[Aufgaben]:
**a)** Bei welchen Bereichen unterscheiden sich laut der Meldung zur Corona-Beratung die Vorgaben der Länder derzeit? Nenne alle.
**b)** Für wie viel Uhr ist die Videokonferenz laut der Meldung zur Corona-Beratung geplant?
**c)** Führe die Meldung zur Corona-Beratung nach ihrem letzten Satz fort.

Die täglich festge­stell­ten Corona-Neuin­fek­tio­nen pendeln sich auf höherem Niveau ein. Sind die aktuel­len Corona-Regeln zu locker? Darüber wollen Bundes­kanz­le­rin Angela Merkel und die Minis­ter­prä­si­den­ten der Länder nächs­te Woche beraten.

Berlin (dpa) — Bundes­kanz­le­rin Angela Merkel (CDU) und die Minis­ter­prä­si­den­ten der Länder wollen am kommen­den Donners­tag über das weite­re Vorge­hen in der Corona-Pande­mie beraten.

Nach Angaben von Regie­rungs­spre­cher Steffen Seibert soll es diesmal kein persön­li­ches Treffen geben, wie beim letzten Mal im Juni, sondern wieder eine Video­kon­fe­renz. Die Schal­te ist demnach für 11.00 Uhr geplant. Es dürfte um einheit­li­che­re Corona-Regeln gehen. In den Ländern sind die Vorga­ben für Veran­stal­tun­gen, Feiern und Bußgel­der bei Masken­ver­stö­ßen im Moment ganz unterschiedlich.

Das Robert Koch-Insti­tut (RKI) melde­te am Freitag­mor­gen 1427 neue Anste­ckun­gen inner­halb eines Tages. Am Vortag lag die Zahl mit 1707 so hoch wie seit Ende April nicht mehr. Seibert sprach von einer beunru­hi­gen­den Entwick­lung. «Da ist eine Dynamik, die uns Sorgen machen muss.» Er rief zur Einhal­tung der Corona-Regeln auf.

[Einträge]:
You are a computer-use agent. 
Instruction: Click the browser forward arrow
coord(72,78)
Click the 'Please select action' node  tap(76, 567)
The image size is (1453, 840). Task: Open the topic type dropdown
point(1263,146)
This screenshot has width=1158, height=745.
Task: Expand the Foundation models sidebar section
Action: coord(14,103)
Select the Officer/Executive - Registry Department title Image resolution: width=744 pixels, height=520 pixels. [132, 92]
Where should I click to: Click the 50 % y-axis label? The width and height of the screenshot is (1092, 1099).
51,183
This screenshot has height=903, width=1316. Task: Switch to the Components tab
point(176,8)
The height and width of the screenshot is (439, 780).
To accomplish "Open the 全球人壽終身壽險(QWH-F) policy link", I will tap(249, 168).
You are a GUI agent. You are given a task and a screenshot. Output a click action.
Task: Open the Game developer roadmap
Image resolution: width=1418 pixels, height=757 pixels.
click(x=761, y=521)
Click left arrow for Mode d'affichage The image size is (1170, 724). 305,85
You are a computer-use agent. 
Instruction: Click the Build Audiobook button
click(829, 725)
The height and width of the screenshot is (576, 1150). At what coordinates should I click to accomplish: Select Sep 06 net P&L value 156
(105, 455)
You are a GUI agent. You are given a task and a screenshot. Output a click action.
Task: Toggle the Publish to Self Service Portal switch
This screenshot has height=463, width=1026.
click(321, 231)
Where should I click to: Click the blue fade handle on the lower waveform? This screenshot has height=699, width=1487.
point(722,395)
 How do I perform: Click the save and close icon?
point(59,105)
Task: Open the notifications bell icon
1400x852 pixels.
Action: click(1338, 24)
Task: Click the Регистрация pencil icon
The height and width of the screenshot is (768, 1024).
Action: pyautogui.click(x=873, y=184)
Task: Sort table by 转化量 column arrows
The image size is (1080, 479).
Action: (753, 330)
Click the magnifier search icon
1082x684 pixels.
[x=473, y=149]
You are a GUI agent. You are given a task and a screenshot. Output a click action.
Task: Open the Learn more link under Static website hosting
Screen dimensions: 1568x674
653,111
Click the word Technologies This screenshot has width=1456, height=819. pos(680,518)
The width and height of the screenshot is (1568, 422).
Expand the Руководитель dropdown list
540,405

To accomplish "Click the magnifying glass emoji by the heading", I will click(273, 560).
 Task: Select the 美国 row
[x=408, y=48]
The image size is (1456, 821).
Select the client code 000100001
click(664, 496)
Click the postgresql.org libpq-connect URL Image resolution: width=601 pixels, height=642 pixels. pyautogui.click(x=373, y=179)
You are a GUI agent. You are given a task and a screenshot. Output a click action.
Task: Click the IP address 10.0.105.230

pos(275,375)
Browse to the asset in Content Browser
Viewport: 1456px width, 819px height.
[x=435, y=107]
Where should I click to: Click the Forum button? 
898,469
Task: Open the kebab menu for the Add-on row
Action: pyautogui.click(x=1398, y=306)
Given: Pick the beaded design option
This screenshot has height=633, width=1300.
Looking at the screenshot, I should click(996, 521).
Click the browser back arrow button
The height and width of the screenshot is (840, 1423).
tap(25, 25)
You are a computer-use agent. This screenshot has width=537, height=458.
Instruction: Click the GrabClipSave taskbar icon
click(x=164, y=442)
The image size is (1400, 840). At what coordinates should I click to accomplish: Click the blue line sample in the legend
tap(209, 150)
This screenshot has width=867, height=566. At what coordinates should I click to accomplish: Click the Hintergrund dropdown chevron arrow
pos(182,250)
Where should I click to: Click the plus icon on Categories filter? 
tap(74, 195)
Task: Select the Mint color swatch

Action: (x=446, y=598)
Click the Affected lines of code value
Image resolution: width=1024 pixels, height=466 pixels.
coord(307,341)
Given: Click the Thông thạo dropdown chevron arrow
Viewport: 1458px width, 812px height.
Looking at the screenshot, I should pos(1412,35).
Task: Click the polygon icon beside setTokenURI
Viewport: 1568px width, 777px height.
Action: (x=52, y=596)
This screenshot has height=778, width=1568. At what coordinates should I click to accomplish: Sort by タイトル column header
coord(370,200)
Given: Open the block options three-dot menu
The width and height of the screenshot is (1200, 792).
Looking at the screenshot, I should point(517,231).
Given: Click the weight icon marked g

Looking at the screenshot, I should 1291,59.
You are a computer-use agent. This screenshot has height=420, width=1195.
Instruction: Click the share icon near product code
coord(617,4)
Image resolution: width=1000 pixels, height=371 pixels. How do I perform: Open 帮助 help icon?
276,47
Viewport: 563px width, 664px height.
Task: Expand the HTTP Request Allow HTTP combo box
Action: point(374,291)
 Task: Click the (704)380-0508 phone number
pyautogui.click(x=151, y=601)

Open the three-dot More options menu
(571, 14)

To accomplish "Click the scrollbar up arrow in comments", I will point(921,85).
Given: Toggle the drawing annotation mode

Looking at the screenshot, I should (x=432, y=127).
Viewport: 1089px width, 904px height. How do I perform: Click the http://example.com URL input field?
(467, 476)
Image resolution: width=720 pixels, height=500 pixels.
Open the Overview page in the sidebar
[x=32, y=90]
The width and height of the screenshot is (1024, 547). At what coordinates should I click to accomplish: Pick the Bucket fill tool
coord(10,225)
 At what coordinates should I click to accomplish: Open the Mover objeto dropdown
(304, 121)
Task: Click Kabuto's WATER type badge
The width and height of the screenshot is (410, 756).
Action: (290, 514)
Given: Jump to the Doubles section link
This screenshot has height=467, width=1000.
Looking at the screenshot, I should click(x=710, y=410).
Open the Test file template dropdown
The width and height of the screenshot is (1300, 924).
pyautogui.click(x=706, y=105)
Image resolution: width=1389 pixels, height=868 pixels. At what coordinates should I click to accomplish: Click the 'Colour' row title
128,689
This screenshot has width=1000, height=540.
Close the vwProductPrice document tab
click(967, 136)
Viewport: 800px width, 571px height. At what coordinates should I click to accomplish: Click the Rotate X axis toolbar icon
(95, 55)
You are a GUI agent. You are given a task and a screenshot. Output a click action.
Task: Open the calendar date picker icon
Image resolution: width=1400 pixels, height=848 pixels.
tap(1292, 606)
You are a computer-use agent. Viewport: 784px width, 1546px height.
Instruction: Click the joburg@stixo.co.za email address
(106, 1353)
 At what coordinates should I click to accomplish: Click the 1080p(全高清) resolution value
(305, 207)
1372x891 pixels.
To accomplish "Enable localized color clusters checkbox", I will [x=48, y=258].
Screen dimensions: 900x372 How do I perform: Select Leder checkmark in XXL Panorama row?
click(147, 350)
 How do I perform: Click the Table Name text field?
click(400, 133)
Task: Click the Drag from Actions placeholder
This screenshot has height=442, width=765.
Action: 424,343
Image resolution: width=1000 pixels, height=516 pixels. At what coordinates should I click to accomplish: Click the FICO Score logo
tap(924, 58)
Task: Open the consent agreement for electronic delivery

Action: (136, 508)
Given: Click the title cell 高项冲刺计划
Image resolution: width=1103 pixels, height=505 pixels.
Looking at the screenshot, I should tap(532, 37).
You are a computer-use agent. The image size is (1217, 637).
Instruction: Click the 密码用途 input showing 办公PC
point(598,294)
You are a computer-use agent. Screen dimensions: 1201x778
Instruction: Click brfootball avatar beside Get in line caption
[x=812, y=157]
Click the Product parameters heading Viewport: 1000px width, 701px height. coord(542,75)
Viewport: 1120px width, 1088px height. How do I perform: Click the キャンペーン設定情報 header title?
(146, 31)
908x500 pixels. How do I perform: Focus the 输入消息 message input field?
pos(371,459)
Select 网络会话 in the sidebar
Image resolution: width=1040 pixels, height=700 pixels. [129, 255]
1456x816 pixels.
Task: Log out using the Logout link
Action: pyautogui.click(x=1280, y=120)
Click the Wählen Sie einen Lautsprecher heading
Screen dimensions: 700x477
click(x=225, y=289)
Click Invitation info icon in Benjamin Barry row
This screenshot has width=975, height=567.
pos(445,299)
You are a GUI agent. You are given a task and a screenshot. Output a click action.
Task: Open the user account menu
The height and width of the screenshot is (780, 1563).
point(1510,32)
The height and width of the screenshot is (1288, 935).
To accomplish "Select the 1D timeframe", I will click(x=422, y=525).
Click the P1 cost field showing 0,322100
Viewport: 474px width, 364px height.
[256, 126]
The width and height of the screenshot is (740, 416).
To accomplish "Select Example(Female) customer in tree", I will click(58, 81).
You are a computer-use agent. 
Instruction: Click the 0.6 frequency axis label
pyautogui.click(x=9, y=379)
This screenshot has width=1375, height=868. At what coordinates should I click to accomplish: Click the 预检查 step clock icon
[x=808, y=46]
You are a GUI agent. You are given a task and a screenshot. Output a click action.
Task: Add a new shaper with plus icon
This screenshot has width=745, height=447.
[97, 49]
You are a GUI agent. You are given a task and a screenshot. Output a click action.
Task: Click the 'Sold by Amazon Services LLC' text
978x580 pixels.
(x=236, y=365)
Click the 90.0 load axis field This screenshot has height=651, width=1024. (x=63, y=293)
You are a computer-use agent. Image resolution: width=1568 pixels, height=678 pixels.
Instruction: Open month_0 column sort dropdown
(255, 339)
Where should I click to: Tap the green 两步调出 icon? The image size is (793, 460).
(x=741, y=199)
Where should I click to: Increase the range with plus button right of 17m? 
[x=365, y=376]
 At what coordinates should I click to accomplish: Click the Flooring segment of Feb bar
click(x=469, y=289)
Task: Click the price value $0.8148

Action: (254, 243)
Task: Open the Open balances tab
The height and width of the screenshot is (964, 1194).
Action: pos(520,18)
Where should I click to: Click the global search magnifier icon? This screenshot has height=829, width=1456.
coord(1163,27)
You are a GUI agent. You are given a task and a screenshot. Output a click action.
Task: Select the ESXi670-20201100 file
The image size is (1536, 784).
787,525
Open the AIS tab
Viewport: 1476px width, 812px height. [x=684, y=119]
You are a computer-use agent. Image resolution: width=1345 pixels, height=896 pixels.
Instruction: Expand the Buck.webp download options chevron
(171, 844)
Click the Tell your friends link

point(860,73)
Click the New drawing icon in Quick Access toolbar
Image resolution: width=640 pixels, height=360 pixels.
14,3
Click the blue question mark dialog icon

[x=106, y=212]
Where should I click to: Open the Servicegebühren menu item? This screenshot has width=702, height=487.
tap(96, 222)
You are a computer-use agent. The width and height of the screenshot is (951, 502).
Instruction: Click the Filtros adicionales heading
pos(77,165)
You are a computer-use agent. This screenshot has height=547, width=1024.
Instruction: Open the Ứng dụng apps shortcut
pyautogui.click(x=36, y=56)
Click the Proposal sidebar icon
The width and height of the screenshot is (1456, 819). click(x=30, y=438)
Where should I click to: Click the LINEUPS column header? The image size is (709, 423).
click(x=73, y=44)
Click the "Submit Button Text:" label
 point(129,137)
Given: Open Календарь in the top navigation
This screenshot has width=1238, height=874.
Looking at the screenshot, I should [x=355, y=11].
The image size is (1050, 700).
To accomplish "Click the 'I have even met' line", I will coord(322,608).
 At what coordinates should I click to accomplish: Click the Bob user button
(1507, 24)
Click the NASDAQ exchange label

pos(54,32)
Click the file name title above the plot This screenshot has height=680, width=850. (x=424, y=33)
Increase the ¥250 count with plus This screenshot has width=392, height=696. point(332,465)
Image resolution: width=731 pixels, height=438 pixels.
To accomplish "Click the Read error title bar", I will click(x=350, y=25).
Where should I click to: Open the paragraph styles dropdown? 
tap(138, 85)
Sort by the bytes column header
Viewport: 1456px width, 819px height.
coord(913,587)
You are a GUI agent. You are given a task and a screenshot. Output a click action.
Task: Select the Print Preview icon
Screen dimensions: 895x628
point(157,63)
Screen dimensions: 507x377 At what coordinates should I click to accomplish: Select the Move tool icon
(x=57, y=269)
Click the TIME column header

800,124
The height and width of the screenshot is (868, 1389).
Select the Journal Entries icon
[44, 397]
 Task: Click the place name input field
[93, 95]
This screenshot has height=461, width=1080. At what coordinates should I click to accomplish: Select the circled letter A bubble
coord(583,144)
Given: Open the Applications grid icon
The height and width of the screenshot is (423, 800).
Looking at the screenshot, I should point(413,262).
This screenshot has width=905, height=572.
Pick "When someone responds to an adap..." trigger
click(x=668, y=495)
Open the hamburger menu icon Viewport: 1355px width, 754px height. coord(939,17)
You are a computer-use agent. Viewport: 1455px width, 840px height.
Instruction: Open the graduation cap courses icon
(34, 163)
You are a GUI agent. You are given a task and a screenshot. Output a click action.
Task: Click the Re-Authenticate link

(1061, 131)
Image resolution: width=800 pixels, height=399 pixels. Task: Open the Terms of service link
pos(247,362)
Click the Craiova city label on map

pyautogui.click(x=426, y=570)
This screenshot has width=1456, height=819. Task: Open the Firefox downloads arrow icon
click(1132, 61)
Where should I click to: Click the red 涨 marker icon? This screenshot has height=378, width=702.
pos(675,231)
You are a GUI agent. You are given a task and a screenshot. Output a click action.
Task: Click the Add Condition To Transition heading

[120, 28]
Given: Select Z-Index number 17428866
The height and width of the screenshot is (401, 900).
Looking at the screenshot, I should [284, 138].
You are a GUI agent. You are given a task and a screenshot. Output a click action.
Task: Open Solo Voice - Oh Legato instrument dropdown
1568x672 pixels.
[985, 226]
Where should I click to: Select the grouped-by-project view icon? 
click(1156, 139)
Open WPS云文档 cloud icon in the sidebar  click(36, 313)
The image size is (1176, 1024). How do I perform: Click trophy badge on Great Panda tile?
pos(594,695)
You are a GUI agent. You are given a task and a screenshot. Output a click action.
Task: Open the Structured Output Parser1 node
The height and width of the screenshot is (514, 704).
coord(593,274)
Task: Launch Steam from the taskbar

[Lösungen]:
**a)** Veranstaltungen, Feiern, Bußgelder bei Maskenverstößen

**b)** Für 11.00 Uhr.

**c)**
Die Bundes­re­gie­rung sieht in priva­ten Feiern und Urlau­ben in Risiko­ge­bie­ten wesent­li­che Ursachen für den Anstieg der täglich festge­stell­ten Neuin­fek­tio­nen. Auch das vermehr­te Testen schlägt sich in den Zahlen nieder. Während Ende April nach RKI-Daten in einer Woche rund 364.000 Tests durch­ge­führt wurden, waren es Ende Juli rund 560.000 und Mitte August mehr als 875.000 in einer Woche.

Die immens gestie­ge­ne Zahl führt inzwi­schen zu Kapazi­täts­pro­ble­men. In der Woche vom 10. bis 16. August hätten die teilneh­men­den Labore einen Rückstau von 17 142 abzuar­bei­ten­den Proben angege­ben, heißt es in einem aktuel­len Bericht des RKI. Die Proble­me könnten zu Verzö­ge­run­gen bei der Abklä­rung mögli­cher Infek­tio­nen führen.

Seibert sagte, jeder müsse achtsam bleiben und sich an die Regeln halten. «Priva­te Feiern mit hundert und mehr Menschen, bei denen sich niemand an diese Regeln hält, sind unver­ant­wort­lich.» Reise­rück­keh­rer aus Risiko­ge­bie­ten rief er dazu auf, sich an Test- und Quaran­tä­ne­re­geln zu halten. «Wir haben viele schlim­me Erfah­run­gen, die andere Länder in dieser Pande­mie machen mussten, vermei­den können. Wir dürfen jetzt nicht nachläs­sig werden und das Erreich­te damit in Gefahr bringen.»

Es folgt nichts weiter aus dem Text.